**Exercise task**
Pick out every line in the material below that contains the string "height", and copy each one in full.

(Dataset entries)

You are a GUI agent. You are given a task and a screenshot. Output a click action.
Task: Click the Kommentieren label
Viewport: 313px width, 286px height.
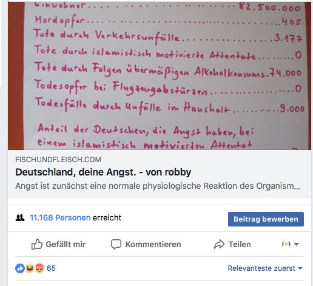pyautogui.click(x=153, y=244)
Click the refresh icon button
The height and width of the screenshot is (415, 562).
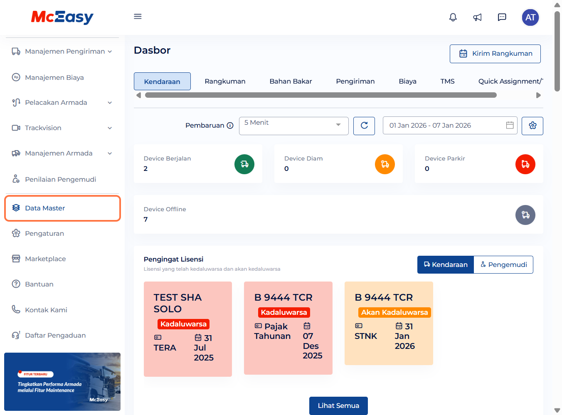(x=364, y=126)
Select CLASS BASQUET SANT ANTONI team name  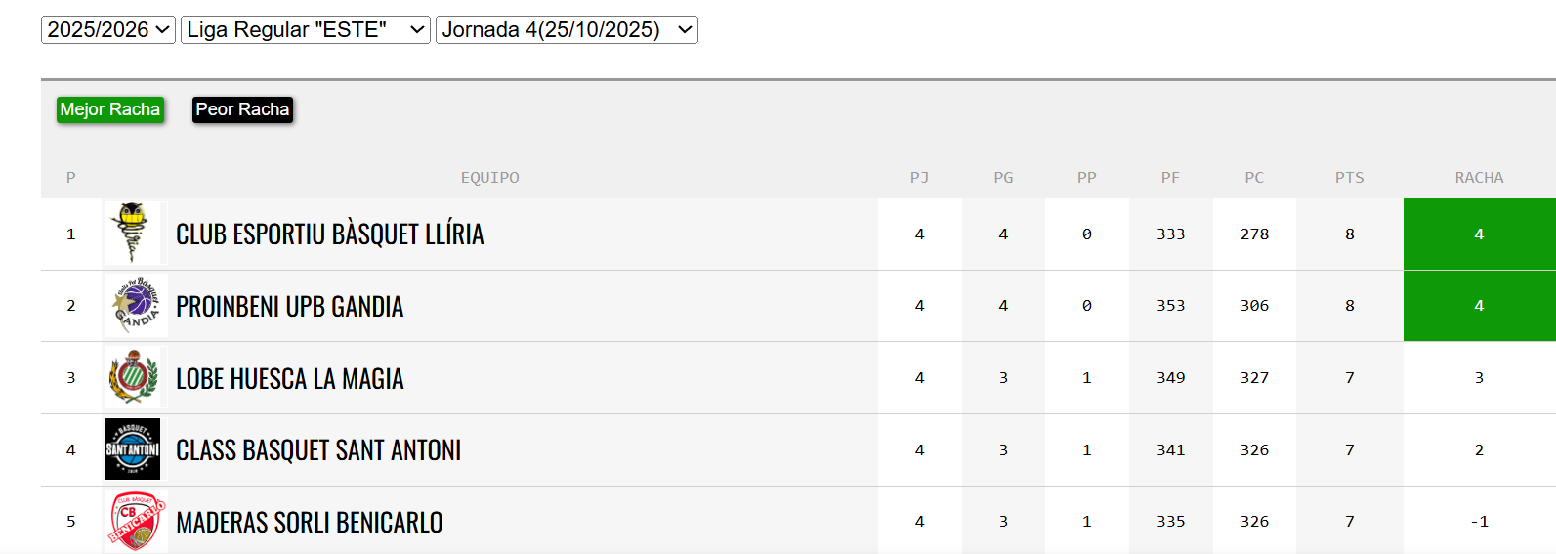318,450
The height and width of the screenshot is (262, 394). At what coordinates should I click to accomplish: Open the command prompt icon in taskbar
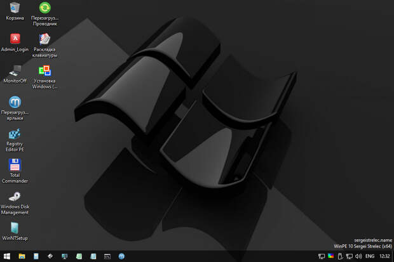click(107, 256)
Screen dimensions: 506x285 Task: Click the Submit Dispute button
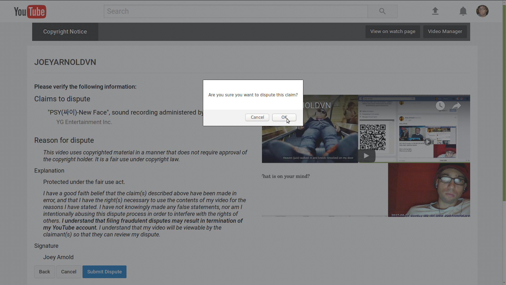point(104,272)
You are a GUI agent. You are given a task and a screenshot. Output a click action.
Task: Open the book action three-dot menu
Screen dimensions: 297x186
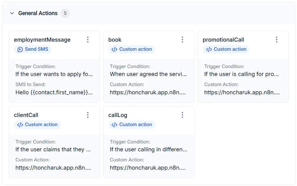[x=182, y=40]
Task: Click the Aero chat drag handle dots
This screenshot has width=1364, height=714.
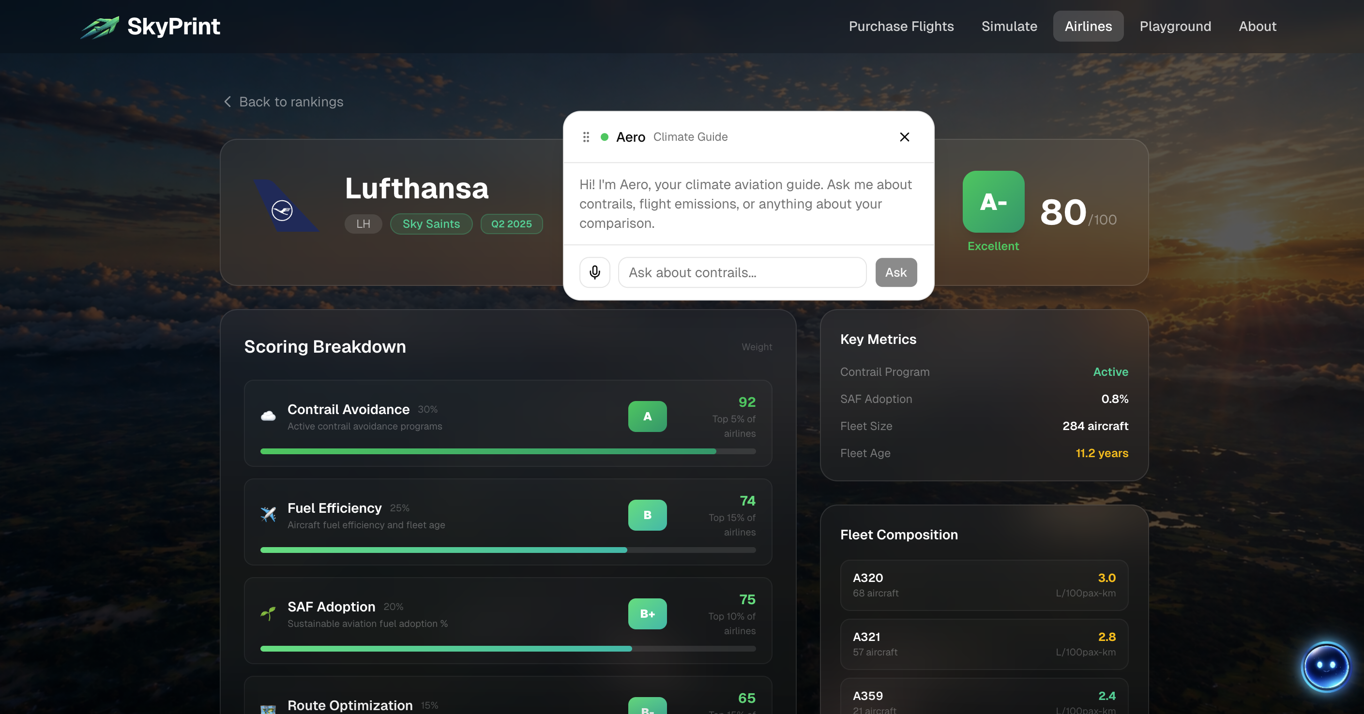Action: 586,137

**Response to this exercise**
Viewport: 313px width, 286px height.
The height and width of the screenshot is (415, 562).
The height and width of the screenshot is (262, 394). At what coordinates should I click to accomplish: Open the command prompt icon in taskbar
This screenshot has width=1364, height=714.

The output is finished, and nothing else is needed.